C’è la firma trentina sul farmaco anti Covid
Andrea Angheben, medico roveretano, è il responsabile del reparto del Dipartimento di Malattie Infettive di Negrar: «Risultati esaltanti, possibile svolta»
TRENTO. La speranza è che sia la svolta: potrebbe esserci un farmaco che può curare le forme più gravi del Covid. E la firma, l’impegno in prima linea, l’aiuto fondamentale nella ricerca arriva anche dal Trentino. L’infettivologo Andrea Angheben, responsabile del reparto del Dipartimento di Malattie Infettive e Tropicali dell’ospedale di Negrar, a Verona, è infatti nato a Rovereto.
Uno studio internazionale, a cui ha partecipato anche il medico trentino, ha detto che il farmaco biologico “anakinra” riduce drasticamente il ricovero in Terapia intensiva e i decessi per insufficienza respiratoria grave.
«I risultati sono particolarmente esaltanti - racconta soddisfatto il medico -, ho potuto constatare di persona che alcuni pazienti clinicamente destinati ad essere intubati mostravano un rapido e inaspettato miglioramento a poche ore dalla somministrazione del farmaco sperimentale».
Lo studio è stato condotto su 594 pazienti ricoverati per polmonite e vede come principale investigatore Evangelos J. Giamarellos-Bourboulis, professore dell’Università di Atene, che ha coordinato 37 ospedali, tra cui 8 italiani a loro volta coordinati dall’Istituto Spallanzani di Roma. Il “Sacro Cuore Don Calabria” di Negrar è tra i centri in Italia che ha arruolato il maggior numero di pazienti (15).
«Lo studio ha dimostrato che la somministrazione precoce dell’anakinra riduce del 55% la mortalità e del 64% il rischio di morte o la necessità di ricovero in Terapia intensiva per la progressione della polmonite in insufficienza respiratoria grave valutati al 28mo giorno», prosegue il dottor Angheben, che ha seguito in prima persona la ricerca.
«Pur essendo all’oscuro su chi riceveva il farmaco rispetto al placebo, ho potuto constatare di persona che alcuni pazienti clinicamente destinati al ricovero in Rianimazione mostravano un rapido ed inaspettato miglioramento a poche ore dalla somministrazione del farmaco sperimentale».
La “medicina miracolosa”, finora usata soprattutto per la cura dell’artrite reumatoide, si è dimostrata capace di ridurre drasticamente i peggioramenti da Covid.
I risultati del trial “Save more” (tecnicamente: di Fase III, randomizzato e in doppio cieco) sono stati pubblicati sulla prestigiosa rivista Nature Medicine e l’EMA (Agenzia Europea del Farmaco) ha iniziato il procedimento di valutazione per estendere le indicazioni dell’anakinra al Covid-19.
«Sappiamo che i danni maggiori causati dal Covid - aggiunge il medico trentino - sono dovuti all’infiammazione (la “famosa tempesta citochinica”) che paradossalmente il nostro sistema immunitario provoca reagendo in maniera incontrollata al virus.
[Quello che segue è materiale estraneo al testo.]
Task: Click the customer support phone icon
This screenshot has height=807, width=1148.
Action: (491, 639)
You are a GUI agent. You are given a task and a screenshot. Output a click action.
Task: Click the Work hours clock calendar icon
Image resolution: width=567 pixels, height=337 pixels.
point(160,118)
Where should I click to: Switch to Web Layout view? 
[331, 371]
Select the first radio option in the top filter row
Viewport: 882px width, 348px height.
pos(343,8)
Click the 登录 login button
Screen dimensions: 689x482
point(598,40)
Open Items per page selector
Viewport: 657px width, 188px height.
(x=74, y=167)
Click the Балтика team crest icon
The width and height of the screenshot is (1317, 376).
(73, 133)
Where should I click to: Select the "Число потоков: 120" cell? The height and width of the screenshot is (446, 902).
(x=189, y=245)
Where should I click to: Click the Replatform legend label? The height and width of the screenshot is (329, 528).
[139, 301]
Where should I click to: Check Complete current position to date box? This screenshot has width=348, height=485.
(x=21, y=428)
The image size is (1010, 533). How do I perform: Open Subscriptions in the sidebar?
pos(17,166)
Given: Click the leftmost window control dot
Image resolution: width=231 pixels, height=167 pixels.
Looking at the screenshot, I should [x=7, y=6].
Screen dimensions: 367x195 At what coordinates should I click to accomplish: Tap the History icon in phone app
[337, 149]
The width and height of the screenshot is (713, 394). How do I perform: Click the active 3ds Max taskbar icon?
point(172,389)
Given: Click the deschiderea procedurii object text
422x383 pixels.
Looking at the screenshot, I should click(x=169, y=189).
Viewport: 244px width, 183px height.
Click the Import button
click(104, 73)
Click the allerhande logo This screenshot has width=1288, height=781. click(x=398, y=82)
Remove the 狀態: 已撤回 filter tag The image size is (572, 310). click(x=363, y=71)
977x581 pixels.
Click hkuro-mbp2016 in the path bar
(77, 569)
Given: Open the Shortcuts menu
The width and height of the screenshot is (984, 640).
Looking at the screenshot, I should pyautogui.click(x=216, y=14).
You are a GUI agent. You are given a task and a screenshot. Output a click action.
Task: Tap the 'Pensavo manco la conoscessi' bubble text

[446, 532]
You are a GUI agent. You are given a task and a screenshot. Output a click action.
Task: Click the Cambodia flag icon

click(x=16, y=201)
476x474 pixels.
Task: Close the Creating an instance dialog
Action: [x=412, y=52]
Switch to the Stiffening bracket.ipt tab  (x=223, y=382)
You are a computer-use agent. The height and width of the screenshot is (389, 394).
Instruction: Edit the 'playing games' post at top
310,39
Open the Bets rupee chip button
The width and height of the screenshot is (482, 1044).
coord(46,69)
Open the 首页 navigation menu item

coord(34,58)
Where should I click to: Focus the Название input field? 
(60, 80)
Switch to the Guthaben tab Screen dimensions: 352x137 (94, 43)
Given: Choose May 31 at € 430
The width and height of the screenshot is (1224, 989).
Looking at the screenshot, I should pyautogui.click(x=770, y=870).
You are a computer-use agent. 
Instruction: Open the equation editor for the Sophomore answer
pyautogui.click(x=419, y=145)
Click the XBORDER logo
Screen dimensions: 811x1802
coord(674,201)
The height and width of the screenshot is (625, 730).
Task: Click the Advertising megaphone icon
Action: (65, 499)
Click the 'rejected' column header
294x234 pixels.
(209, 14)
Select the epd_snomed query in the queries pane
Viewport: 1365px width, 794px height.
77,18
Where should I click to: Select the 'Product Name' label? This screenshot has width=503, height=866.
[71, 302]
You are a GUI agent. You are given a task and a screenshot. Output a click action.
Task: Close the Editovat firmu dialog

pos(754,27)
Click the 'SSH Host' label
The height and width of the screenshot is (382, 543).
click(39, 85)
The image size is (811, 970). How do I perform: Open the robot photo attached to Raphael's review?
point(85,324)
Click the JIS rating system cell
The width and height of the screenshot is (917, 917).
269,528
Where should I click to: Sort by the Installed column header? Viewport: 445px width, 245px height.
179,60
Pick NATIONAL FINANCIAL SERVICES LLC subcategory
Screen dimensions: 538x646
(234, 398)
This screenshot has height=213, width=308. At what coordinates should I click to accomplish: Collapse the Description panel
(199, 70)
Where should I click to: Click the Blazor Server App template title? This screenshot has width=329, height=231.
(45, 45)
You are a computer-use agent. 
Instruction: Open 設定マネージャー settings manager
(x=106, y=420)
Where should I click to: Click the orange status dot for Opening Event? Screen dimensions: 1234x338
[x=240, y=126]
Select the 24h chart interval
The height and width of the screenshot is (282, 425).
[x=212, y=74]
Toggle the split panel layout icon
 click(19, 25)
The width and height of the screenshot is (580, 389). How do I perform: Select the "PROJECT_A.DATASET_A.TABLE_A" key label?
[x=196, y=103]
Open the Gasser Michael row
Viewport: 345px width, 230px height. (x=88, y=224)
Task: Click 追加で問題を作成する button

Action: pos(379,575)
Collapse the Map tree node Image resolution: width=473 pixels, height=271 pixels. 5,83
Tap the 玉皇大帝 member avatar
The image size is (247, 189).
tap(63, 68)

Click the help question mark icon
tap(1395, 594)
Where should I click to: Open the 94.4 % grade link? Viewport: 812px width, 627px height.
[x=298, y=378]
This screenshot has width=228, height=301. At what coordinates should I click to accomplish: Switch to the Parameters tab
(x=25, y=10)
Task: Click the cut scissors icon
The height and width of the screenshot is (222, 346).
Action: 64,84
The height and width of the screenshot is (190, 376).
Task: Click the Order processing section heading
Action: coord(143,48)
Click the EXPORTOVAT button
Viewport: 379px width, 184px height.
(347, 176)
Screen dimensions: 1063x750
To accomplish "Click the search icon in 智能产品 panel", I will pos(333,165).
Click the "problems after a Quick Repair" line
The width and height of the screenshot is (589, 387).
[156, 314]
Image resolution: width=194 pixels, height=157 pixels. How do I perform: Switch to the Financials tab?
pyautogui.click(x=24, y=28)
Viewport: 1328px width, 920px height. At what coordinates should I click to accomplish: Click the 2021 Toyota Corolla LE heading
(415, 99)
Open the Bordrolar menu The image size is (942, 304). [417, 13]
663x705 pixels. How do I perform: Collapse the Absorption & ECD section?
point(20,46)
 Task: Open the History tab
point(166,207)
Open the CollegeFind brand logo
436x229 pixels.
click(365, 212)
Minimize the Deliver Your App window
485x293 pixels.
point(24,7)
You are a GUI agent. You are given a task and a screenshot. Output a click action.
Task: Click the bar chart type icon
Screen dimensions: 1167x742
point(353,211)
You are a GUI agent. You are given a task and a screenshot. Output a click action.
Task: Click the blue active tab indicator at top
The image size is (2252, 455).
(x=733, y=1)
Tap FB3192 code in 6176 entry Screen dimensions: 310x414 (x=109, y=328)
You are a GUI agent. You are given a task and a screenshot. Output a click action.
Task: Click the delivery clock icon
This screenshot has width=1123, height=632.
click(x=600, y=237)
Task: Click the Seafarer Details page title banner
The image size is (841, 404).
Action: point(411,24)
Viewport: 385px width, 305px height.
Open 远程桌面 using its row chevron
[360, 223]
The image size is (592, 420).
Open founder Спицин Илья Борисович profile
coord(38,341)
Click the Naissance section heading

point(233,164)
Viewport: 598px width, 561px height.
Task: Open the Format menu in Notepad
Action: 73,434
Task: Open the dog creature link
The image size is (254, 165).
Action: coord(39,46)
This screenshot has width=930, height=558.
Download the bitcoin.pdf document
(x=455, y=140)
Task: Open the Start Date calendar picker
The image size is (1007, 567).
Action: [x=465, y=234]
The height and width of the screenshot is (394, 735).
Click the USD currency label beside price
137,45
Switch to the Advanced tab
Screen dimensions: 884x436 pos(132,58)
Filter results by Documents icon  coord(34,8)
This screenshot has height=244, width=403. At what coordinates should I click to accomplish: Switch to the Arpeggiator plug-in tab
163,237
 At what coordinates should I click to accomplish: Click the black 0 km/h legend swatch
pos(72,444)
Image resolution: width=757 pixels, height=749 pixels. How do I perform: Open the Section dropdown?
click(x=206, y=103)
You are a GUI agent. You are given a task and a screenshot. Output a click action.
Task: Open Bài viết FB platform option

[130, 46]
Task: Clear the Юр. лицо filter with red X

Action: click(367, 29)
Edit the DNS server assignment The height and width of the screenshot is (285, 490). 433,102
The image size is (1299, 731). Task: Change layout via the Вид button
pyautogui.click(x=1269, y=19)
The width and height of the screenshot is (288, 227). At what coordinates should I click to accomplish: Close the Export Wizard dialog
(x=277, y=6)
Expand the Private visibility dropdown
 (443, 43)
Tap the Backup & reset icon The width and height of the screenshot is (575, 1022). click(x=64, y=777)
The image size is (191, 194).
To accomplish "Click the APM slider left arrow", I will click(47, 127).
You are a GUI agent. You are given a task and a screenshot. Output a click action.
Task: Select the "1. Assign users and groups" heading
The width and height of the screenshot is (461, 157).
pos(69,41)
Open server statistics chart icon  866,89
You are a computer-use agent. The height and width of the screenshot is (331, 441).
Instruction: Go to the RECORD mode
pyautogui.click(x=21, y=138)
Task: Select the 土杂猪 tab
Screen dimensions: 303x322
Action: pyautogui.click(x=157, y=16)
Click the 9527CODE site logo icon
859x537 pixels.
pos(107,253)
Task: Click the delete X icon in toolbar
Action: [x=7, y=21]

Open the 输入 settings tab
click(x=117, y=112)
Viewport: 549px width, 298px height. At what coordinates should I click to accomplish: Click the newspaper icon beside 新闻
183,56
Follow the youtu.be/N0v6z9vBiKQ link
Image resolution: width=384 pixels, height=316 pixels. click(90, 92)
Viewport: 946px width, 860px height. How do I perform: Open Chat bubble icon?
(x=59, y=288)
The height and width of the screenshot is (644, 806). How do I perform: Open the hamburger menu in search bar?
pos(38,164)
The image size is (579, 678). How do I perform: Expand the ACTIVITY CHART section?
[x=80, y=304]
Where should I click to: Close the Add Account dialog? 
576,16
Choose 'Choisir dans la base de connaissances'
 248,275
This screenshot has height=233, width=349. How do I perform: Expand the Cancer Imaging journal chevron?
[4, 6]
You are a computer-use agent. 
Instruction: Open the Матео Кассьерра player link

L’infiammazione è un processo mediato dalle interleuchine. Infatti fin dall’esordio del Covid sono nate molte ricerche su farmaci inibitori dell’infiammazione, come il tocilizumab attualmente indicato nel trattamento del virus. L’anakinra va ad agire su un’interleuchina molto importante, la 1-alfa e 1-beta, bloccandola e quindi arrestando la cascata infiammatoria».
Una caratteristica fondamentale, quest’ultima, «perché la riduzione dell’infiammazione comporta anche la riduzione della risposta immunitaria e quindi espone il soggetto già colpito da polmonite o intubato a sovrainfezioni. Cosa che invece può accadere con altri farmaci simili, come il tocilizumab. Lo studio infatti non ha rilevato un numero maggiore di infezioni in coloro che hanno assunto il farmaco, rispetto ai pazienti nel braccio di controllo con placebo. Ci troviamo pertanto di fronte ad un farmaco oltre che efficace, anche sicuro».
Ma l’anakinra non avrebbe la stessa efficacia se non venisse somministrato al momento giusto.
«La clinica ci ha insegnato fin dall’inizio che l’infiammazione può essere contrastata solo somministrando tempestivamente i farmaci di cui disponevamo, in primis il cortisone. Grazie a questo studio ora sappiamo quantificare l’avverbio “tempestivamente”».